» **Assignment**:
What is needed here is every line of the records that includes "sidebar".

» **Source material**:
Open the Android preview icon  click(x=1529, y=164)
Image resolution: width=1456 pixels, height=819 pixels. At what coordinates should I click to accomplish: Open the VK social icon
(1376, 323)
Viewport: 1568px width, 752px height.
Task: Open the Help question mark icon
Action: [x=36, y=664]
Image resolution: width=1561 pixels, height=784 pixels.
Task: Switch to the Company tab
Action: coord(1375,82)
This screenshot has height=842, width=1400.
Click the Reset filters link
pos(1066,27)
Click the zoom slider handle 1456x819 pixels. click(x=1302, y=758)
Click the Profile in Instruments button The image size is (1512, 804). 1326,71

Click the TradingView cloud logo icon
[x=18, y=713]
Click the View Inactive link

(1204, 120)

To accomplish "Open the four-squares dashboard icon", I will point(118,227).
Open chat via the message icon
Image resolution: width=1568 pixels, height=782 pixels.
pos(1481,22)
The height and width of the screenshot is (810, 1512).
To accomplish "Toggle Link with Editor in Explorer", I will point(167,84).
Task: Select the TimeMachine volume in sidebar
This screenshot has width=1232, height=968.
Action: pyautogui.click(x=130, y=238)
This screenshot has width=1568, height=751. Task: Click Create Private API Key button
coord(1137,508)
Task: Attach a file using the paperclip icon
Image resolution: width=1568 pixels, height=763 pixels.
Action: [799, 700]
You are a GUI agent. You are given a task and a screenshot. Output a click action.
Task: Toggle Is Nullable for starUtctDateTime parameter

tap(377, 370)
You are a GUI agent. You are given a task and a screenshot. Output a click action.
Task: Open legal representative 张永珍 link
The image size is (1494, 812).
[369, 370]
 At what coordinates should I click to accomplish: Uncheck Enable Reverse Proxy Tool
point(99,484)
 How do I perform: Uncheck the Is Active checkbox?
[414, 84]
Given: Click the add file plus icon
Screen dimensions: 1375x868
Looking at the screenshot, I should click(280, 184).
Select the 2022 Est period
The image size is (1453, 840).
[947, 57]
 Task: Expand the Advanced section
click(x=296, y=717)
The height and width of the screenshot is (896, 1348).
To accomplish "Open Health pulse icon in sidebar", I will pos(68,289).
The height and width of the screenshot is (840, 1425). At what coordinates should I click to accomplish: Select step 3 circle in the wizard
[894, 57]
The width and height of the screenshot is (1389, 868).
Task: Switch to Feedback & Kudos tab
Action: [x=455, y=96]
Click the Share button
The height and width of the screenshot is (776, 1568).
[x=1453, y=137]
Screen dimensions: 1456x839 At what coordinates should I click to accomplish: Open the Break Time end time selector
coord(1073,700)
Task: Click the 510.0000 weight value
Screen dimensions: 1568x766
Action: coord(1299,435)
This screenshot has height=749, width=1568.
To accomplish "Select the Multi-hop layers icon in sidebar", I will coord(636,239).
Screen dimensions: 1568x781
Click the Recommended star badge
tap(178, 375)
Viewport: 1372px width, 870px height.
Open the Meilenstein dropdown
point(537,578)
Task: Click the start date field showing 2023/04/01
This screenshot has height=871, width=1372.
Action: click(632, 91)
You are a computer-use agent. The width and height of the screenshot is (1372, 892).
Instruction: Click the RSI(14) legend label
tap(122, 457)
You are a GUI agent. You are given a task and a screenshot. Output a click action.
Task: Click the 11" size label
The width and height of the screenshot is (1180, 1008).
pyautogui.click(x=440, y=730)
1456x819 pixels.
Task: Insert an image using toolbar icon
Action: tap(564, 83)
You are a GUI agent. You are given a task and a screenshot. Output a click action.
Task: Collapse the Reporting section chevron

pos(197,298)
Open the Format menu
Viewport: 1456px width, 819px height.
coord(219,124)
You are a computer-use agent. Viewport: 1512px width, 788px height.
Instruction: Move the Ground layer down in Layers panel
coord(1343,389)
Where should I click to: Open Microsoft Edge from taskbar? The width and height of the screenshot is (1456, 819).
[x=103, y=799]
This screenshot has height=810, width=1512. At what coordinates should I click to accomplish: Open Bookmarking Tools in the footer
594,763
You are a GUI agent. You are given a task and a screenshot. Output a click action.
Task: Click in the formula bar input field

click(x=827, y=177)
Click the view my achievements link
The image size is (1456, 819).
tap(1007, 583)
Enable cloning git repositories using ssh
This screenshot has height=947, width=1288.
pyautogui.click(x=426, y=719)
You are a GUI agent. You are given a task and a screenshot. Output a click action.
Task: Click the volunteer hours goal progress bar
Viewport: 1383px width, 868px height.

» **Answer box**:
Task: Select the TimeMachine volume in sidebar
To accomplish "Open Health pulse icon in sidebar", I will pos(68,289).
To accomplish "Select the Multi-hop layers icon in sidebar", I will coord(636,239).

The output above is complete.